What is likely to happen between now and Thursday is action on Gov. Pat Quinn’s veto of a budget bill that contained $57 million in appropriations for state facilities he wants to mothball, including the Tamms supermax prison and the all-women’s prison in Dwight.
Lawmakers voted to keep them open, defying the governor’s threat to lay off 400 Department of Children and Family Services caseworkers to make up for that shortfall.
There also is likely movement this week on legislation backed by Quinn, Senate President John Cullerton and Mayor Rahm Emanuel that would open the door to as many as 250,000 undocumented immigrants to gain state driver’s licenses in exchange for undergoing training and proving they have insurance.
On Tuesday, Chicago Schools CEO Barbara Byrd-Bennett will travel to Springfield to testify for legislation that would extend a deadline from Dec. 1 to March 31 for the city to make public a list of schools it intends to shutter.
And on Wednesday, all eyes will turn toward a power struggle in the Senate Republican caucus, when the 19 members who’ll be seated in January vote on a leader. Senate Minority Leader Christine Radogno (R-Lemont) is fighting to keep her leadership post against Sen. Kyle McCarter (R-Lebanon), who blames her for not doing enough to stave off the loss of five Senate seats to Democrats earlier this month.
Another issue that could surface this week or next is a push by Quinn to change state law so voters in the 2nd Congressional District could vote on a replacement for the now-resigned U.S. Rep. Jesse Jackson Jr. on April 9, the date of municipal elections, rather than March 19. That latter date is when state law dictated Quinn set a special election to get a successor for Jackson, who stepped down last week amid a federal investigation and mental-health issues.
But January, when fewer votes will be required to pass legislation than now, is when a slew of more contentious subjects may surface, including pension reform and possibly gambling expansion, gay marriage and the legalization of medical marijuana, among other things.

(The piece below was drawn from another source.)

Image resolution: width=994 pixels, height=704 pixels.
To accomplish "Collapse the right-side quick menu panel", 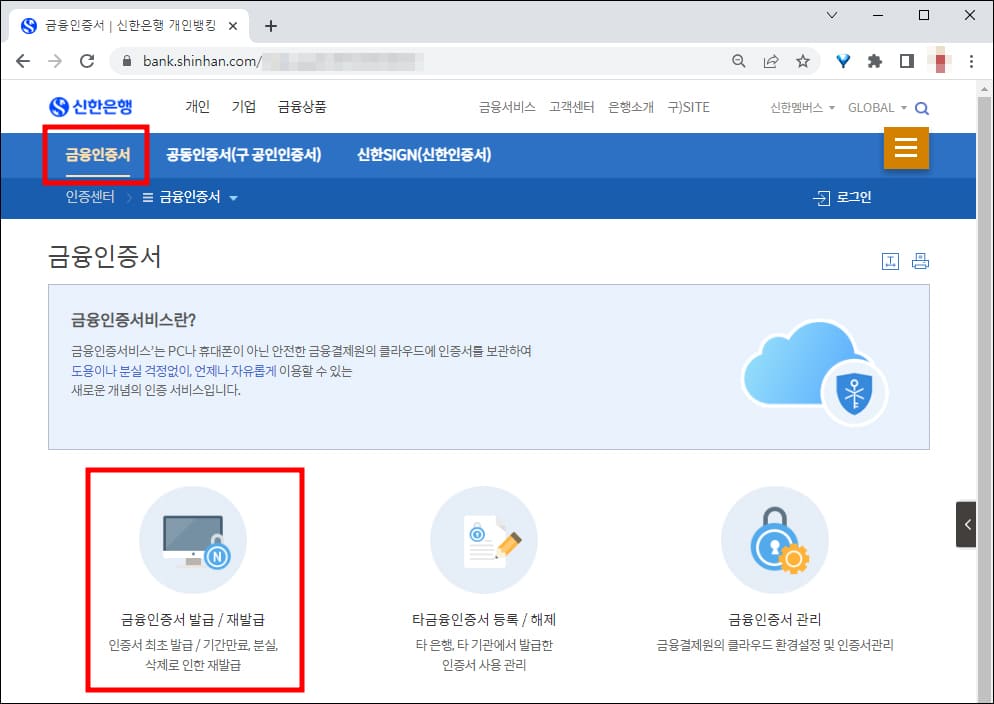I will (x=966, y=523).
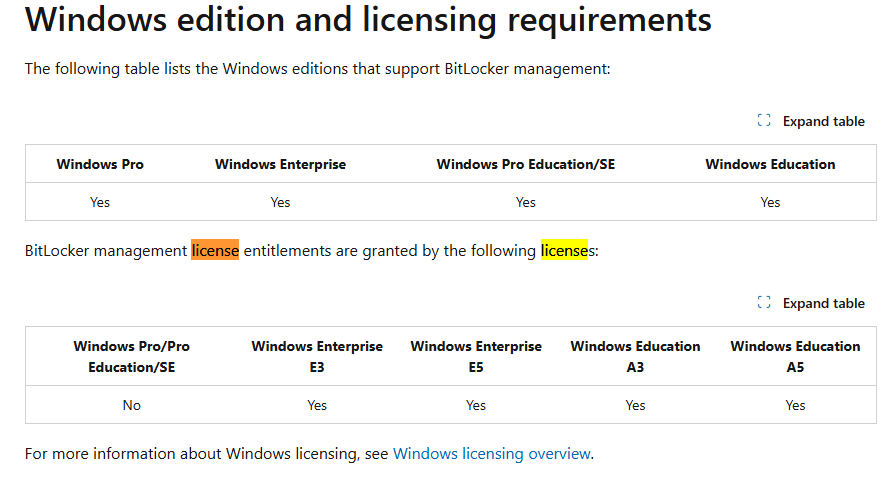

With pensions, a drive to get rid of annual, compounded 3-percent cost-of-living increases for state retirees and pass the pension tab from the state to suburban and Downstate school systems for educators stalled in May and again in August. Quinn has called for action on pension reform in January to save billions of dollars for the state, setting the stage for a major leadership test that could extend ripples into the 2014 gubernatorial campaign.

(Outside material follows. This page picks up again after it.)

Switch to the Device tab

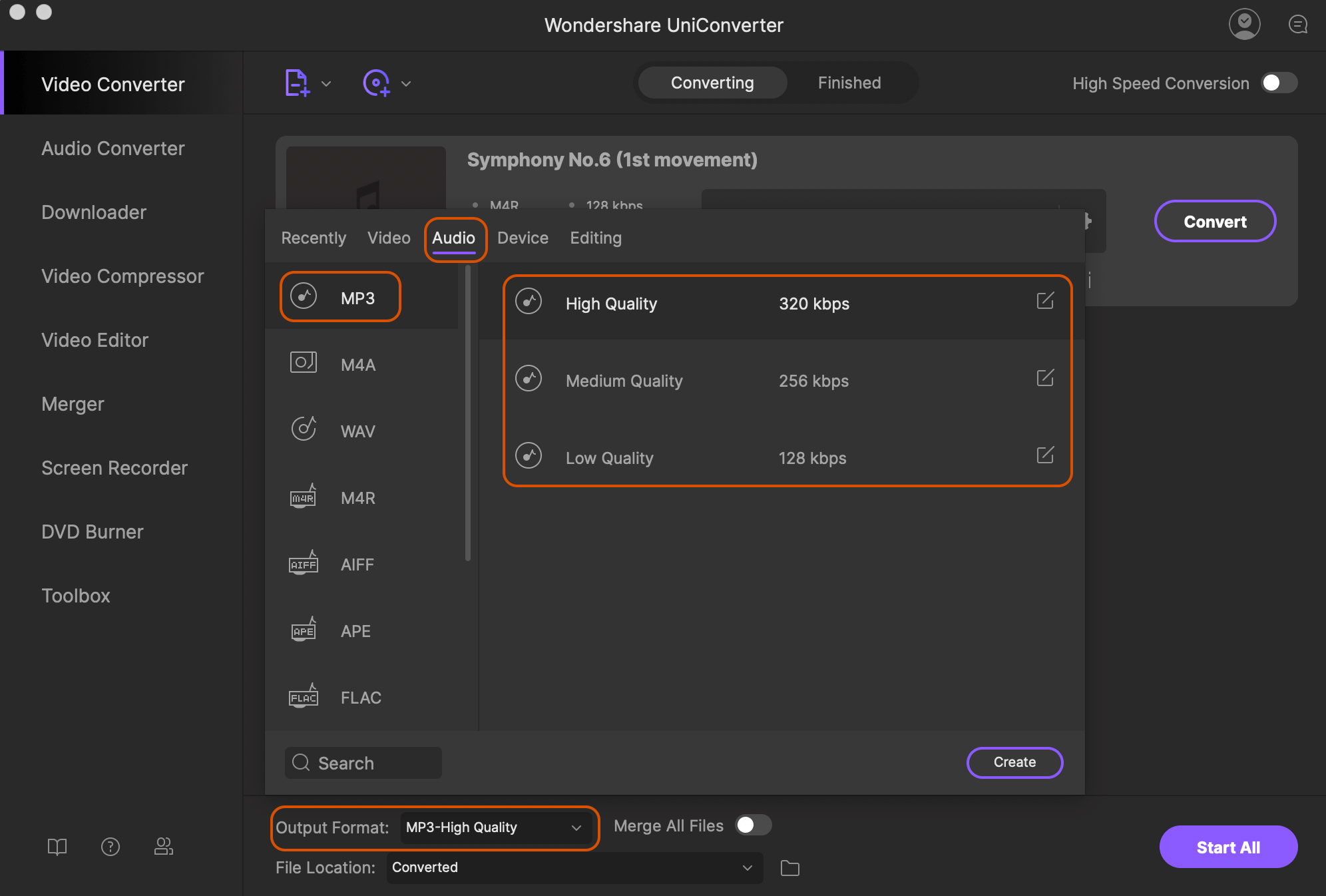click(523, 238)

But a Cullerton aide Monday set the bar low on pensions, casting doubts that anything might happen on legislation that a united front of public-employee unions has succeeded thus far in bottling up.
“I think we’re still waiting for some indication the votes are there for anything,” Cullerton spokeswoman Rikeesha Phelon said. “I think that would still be correctly characterized as a top priority, but at this stage today I don’t see any momentum building around any pension proposal.”

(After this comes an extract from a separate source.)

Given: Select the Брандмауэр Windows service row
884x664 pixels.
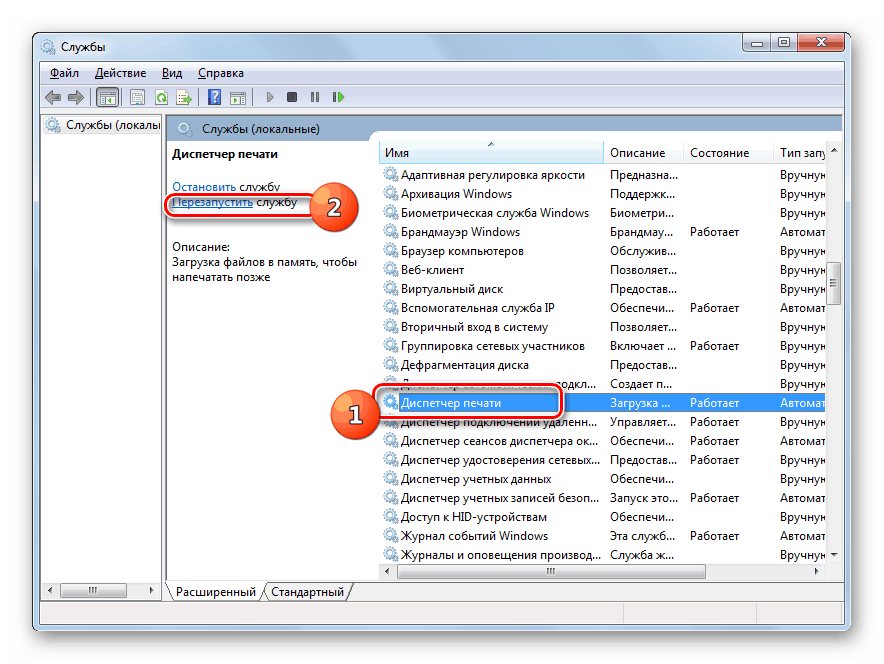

On gambling, Quinn vetoed an expansion bill that would have brought a casino to Chicago, introduced four other casinos around the state and allowed slot machines at racetracks. But prospects for an override look dim because the original Senate roll call last May achieved only 30 votes, well shy of the 36 that would be needed to block the governor’s veto.
Responding to Emanuel’s continued push for a city casino, House Speaker Michael Madigan (D-Chicago) has dispatched his top lawyer, David Ellis, to try to broker some kind of deal on gambling. But with it, as with so many other contentious subjects, the Madigan camp makes no predictions on its potential success once January rolls around.
“This is a traditionally time of year where there are a thousand ideas, and we’ll see if anybody has the votes, either now or the post-veto session time in January,” Madigan spokesman Steve Brown said.